** BEGIN LISTED RECORDS **

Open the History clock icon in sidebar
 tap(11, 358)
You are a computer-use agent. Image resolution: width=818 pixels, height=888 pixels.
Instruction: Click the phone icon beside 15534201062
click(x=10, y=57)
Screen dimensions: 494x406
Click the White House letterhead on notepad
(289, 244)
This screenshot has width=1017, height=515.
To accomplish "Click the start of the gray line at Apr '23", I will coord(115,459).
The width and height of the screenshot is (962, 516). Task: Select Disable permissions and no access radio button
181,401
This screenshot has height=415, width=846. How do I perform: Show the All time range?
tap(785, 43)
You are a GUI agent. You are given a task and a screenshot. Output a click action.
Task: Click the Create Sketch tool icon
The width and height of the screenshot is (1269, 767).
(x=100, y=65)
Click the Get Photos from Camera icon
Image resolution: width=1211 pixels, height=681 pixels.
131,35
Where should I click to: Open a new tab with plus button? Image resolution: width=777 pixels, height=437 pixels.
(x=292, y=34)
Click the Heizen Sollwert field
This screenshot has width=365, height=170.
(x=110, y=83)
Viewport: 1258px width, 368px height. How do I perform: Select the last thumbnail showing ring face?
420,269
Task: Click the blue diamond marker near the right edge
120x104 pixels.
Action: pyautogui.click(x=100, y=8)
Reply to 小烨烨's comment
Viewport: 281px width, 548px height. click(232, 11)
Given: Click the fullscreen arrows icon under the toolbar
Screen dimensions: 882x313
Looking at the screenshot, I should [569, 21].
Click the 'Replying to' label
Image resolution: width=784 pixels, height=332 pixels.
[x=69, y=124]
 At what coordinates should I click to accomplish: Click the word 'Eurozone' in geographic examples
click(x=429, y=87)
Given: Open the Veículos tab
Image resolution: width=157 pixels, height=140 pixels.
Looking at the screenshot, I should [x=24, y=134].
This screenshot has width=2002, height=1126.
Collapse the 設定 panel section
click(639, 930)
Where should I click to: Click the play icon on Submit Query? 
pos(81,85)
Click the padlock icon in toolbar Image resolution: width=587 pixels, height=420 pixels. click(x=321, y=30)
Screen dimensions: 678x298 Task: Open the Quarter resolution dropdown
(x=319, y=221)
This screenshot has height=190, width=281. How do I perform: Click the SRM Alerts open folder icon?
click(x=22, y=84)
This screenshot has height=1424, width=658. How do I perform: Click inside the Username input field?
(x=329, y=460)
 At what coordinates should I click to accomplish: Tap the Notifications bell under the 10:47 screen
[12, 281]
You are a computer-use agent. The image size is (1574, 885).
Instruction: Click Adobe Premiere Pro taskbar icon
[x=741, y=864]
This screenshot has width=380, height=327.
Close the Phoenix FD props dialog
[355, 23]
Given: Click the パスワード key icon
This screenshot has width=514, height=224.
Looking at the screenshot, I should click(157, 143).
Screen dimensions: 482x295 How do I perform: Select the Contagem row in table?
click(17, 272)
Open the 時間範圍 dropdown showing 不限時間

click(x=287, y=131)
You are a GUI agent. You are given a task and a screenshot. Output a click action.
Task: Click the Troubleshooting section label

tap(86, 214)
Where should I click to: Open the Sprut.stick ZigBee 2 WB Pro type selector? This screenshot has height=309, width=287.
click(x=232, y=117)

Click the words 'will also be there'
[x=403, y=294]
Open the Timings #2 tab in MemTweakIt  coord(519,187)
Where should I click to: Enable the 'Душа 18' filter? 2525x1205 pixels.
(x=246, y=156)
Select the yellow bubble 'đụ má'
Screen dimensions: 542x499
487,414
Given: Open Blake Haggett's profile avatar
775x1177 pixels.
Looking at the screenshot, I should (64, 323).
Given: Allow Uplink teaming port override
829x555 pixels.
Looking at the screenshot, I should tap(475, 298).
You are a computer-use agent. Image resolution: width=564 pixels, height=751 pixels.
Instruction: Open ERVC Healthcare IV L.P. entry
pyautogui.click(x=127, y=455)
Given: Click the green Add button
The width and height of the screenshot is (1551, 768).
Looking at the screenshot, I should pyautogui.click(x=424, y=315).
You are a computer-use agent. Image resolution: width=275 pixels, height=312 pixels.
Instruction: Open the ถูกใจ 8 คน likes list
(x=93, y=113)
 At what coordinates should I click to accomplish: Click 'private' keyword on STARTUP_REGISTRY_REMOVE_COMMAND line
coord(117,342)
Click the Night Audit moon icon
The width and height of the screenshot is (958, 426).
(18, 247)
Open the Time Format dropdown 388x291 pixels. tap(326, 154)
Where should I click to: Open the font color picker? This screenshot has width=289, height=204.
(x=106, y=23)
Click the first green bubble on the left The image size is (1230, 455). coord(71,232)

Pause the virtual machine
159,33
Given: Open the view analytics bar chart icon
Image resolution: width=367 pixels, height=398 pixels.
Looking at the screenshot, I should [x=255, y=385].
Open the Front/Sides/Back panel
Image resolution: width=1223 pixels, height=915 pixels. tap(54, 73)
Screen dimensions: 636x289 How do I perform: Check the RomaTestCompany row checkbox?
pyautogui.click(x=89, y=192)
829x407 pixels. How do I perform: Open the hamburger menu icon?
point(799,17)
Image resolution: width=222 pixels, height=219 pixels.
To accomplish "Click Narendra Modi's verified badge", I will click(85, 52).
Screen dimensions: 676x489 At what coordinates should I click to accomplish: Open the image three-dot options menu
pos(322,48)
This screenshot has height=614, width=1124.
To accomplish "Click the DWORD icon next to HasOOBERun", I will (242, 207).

** END LISTED RECORDS **

**TASK TO CARRY OUT**
Express the listing above as a JSON list of strings, one string per line and no blank lines, from the line with "Where should I click to: Open the Sprut.stick" up to and including the line with "pyautogui.click(x=127, y=455)". Cover only those lines.

**SOLUTION**
[
  "Where should I click to: Open the Sprut.stick ZigBee 2 WB Pro type selector? This screenshot has height=309, width=287.",
  "click(x=232, y=117)",
  "Click the words 'will also be there'",
  "[x=403, y=294]",
  "Open the Timings #2 tab in MemTweakIt  coord(519,187)",
  "Where should I click to: Enable the 'Душа 18' filter? 2525x1205 pixels.",
  "(x=246, y=156)",
  "Select the yellow bubble 'đụ má'",
  "Screen dimensions: 542x499",
  "487,414",
  "Given: Open Blake Haggett's profile avatar",
  "775x1177 pixels.",
  "Looking at the screenshot, I should (64, 323).",
  "Given: Allow Uplink teaming port override",
  "829x555 pixels.",
  "Looking at the screenshot, I should tap(475, 298).",
  "You are a computer-use agent. Image resolution: width=564 pixels, height=751 pixels.",
  "Instruction: Open ERVC Healthcare IV L.P. entry",
  "pyautogui.click(x=127, y=455)"
]